Zhou Zhi-Hua, Yu Yang
National Laboratory for Novel Software Technology, Nanjing University, Nanjing 210093, China.
IEEE Trans Syst Man Cybern B Cybern. 2005 Aug;35(4):725-35. doi: 10.1109/tsmcb.2005.845396.
Ensemble learning algorithms train multiple component learners and then combine their predictions. In order to generate a strong ensemble, the component learners should be with high accuracy as well as high diversity. A popularly used scheme in generating accurate but diverse component learners is to perturb the training data with resampling methods, such as the bootstrap sampling used in bagging.
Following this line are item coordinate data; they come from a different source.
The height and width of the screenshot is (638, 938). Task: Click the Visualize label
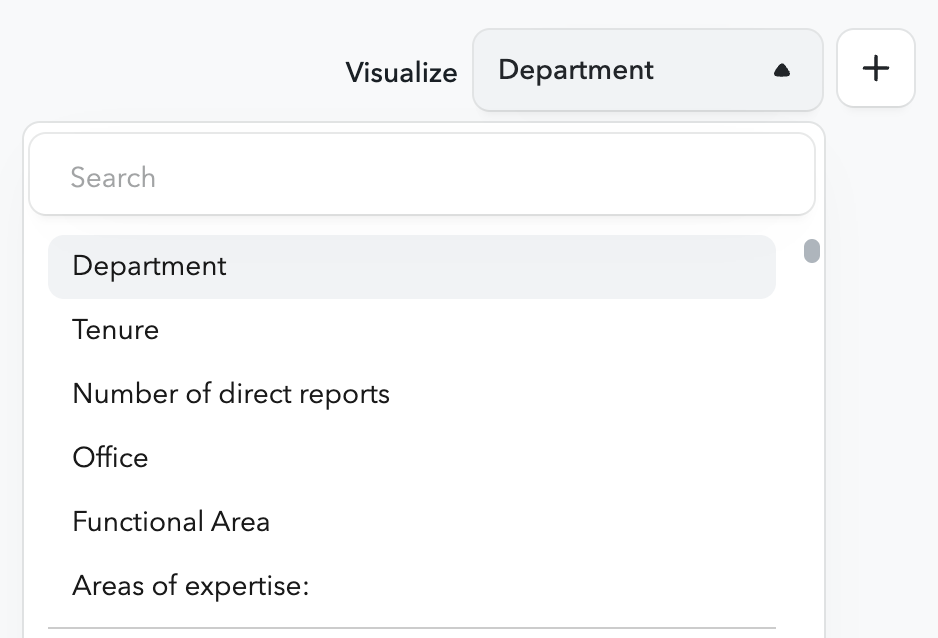[x=400, y=72]
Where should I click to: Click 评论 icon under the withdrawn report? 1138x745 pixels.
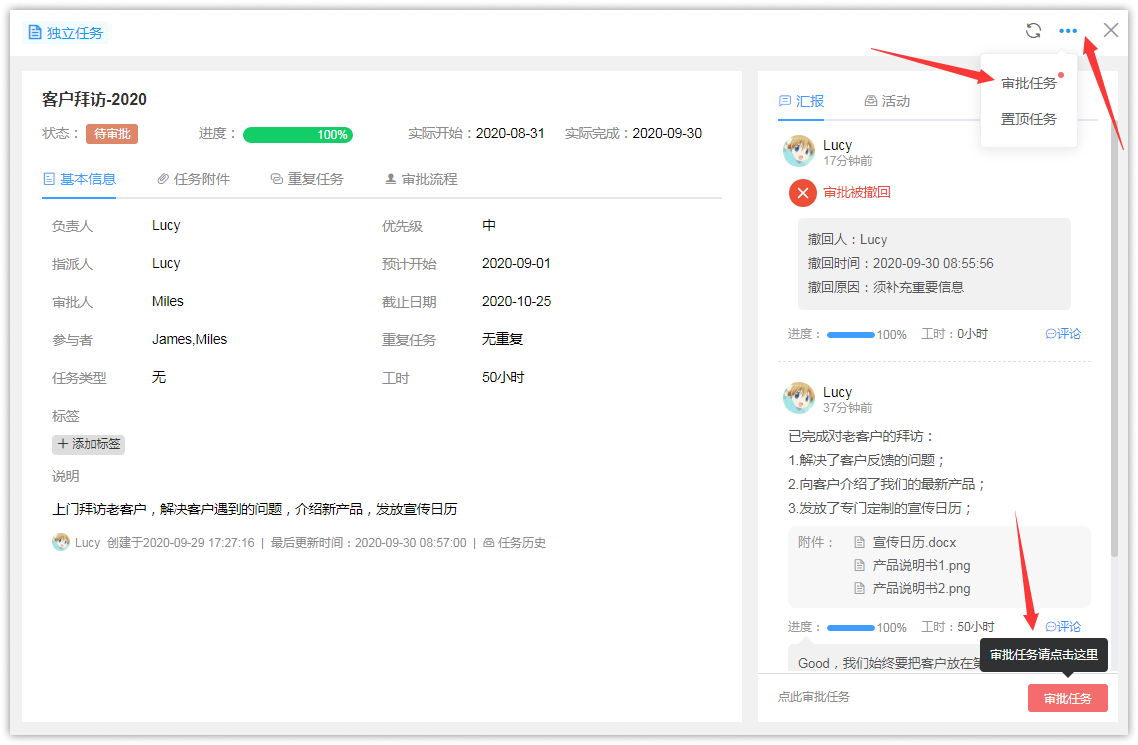(1063, 334)
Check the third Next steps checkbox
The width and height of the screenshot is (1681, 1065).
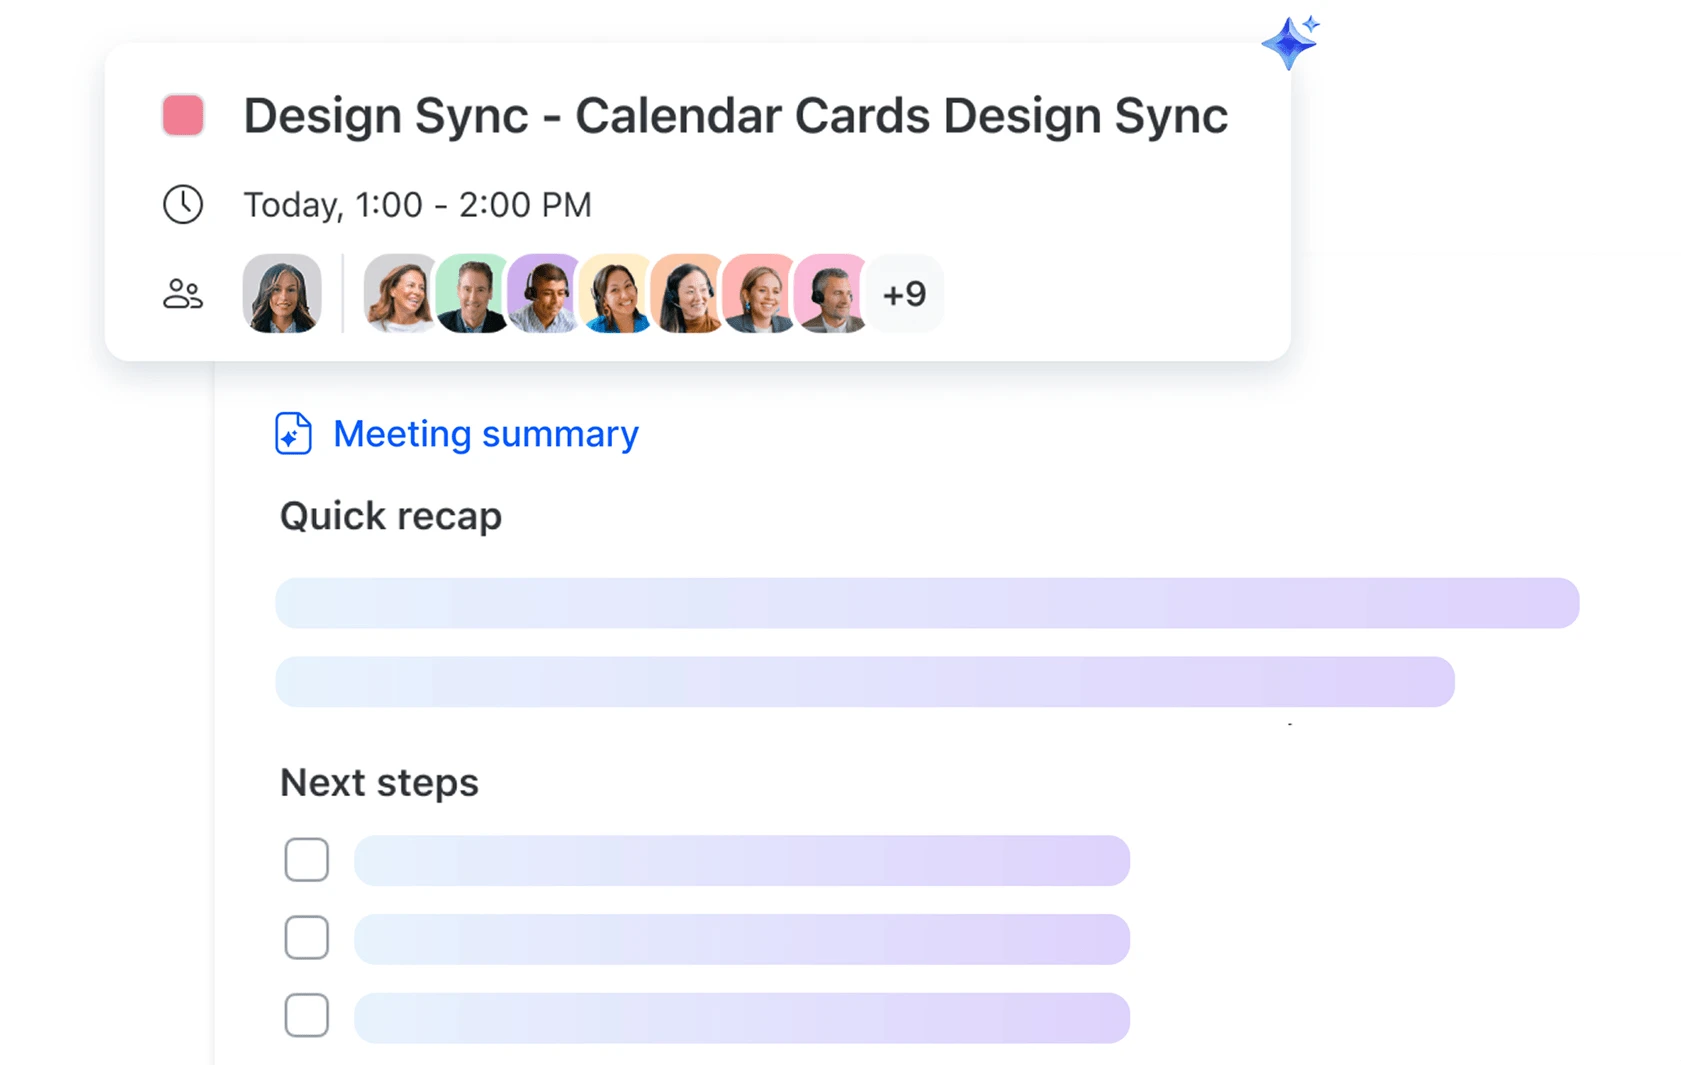click(x=306, y=1016)
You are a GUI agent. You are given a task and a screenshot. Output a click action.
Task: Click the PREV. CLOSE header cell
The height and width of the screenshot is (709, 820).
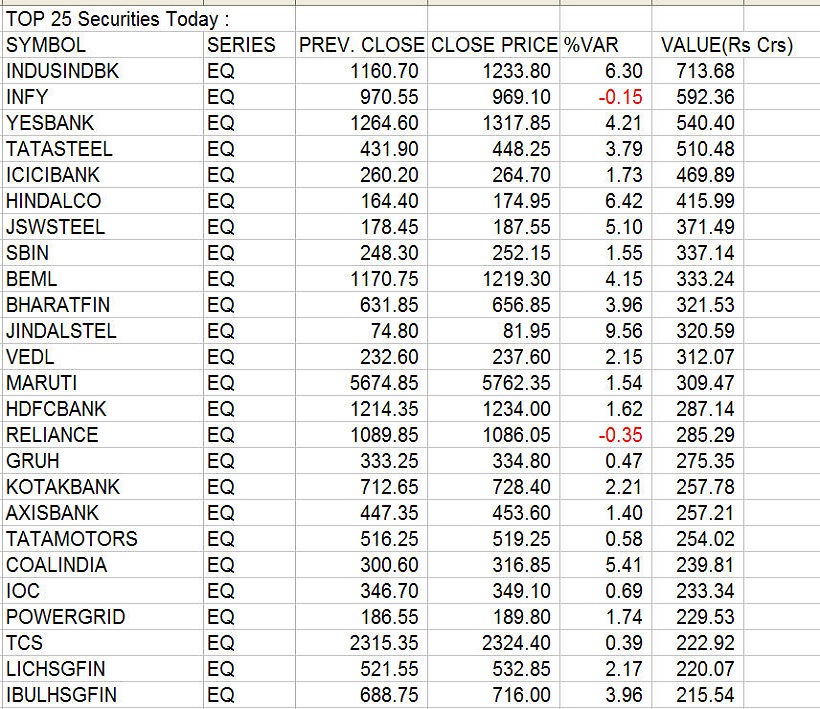coord(362,45)
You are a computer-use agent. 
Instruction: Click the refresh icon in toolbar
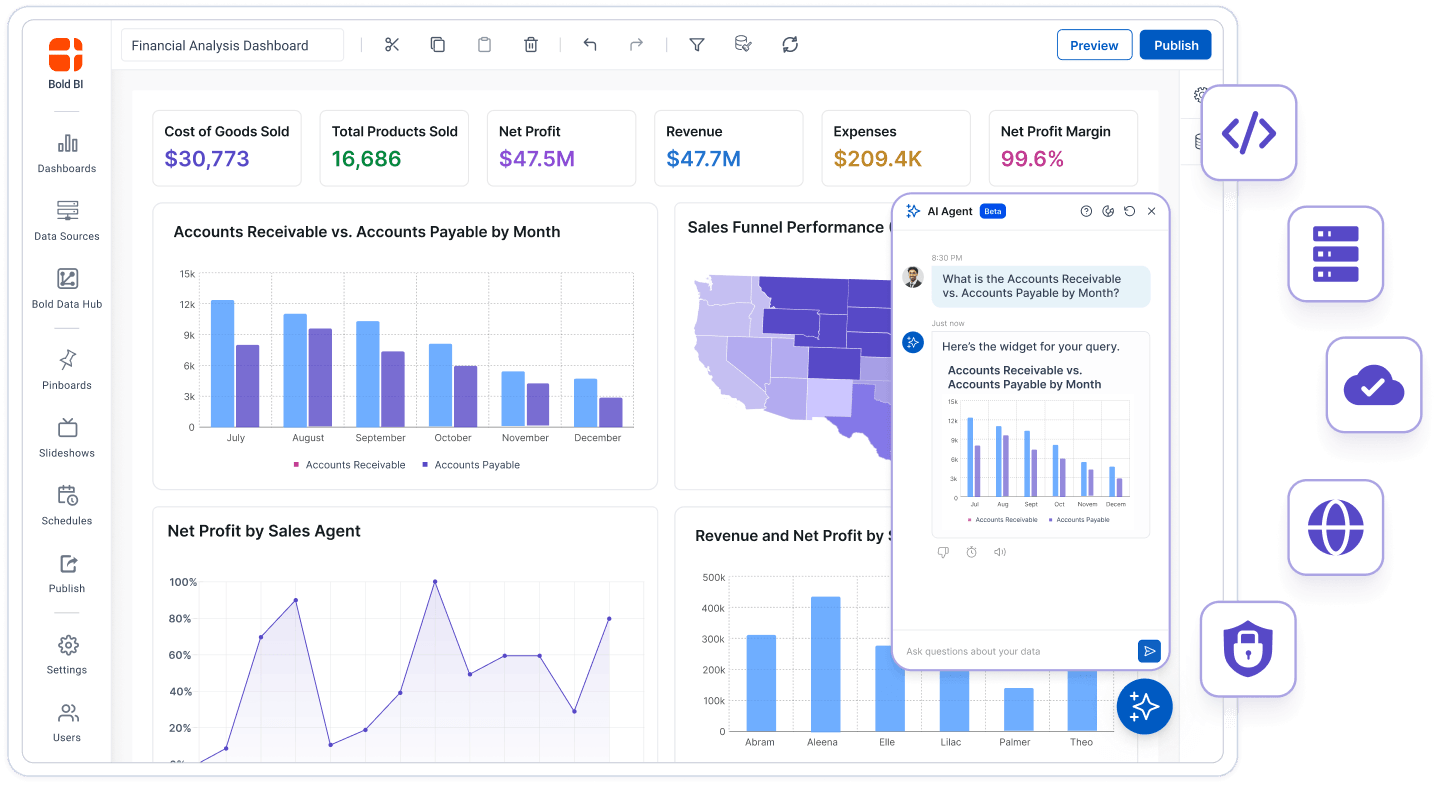[790, 44]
However, such a scheme is not very effective on local learners such as nearest-neighbor classifiers because a slight change in training data can hardly result in local learners with big differences. In this paper, a new ensemble algorithm named Filtered Attribute Subspace based Bagging with Injected Randomness (FASBIR) is proposed for building ensembles of local learners, which utilizes multimodal perturbation to help generate accurate but diverse component learners. In detail, FASBIR employs the perturbation on the training data with bootstrap sampling, the perturbation on the input attributes with attribute filtering and attribute subspace selection, and the perturbation on the learning parameters with randomly configured distance metrics. A large empirical study shows that FASBIR is effective in building ensembles of nearest-neighbor classifiers, whose performance is better than that of many other ensemble algorithms.
集成学习算法训练多个组件学习器,然后组合它们的预测结果。为了生成一个强大的集成,组件学习器应该具有高精度和高多样性。在生成准确但多样的组件学习器时,一种常用的方案是使用重采样方法对训练数据进行扰动,例如在装袋法中使用的自助采样。然而,这种方案对局部学习器(如最近邻分类器)不是很有效,因为训练数据的微小变化很难导致局部学习器有很大差异。本文提出了一种名为基于注入随机性的过滤属性子空间装袋法(FASBIR)的新集成算法,用于构建局部学习器的集成,该算法利用多模态扰动来帮助生成准确但多样的组件学习器。具体来说,FASBIR对训练数据采用自助采样进行扰动,对输入属性采用属性过滤和属性子空间选择进行扰动,对学习参数采用随机配置的距离度量进行扰动。大量实证研究表明,FASBIR在构建最近邻分类器的集成方面是有效的,其性能优于许多其他集成算法。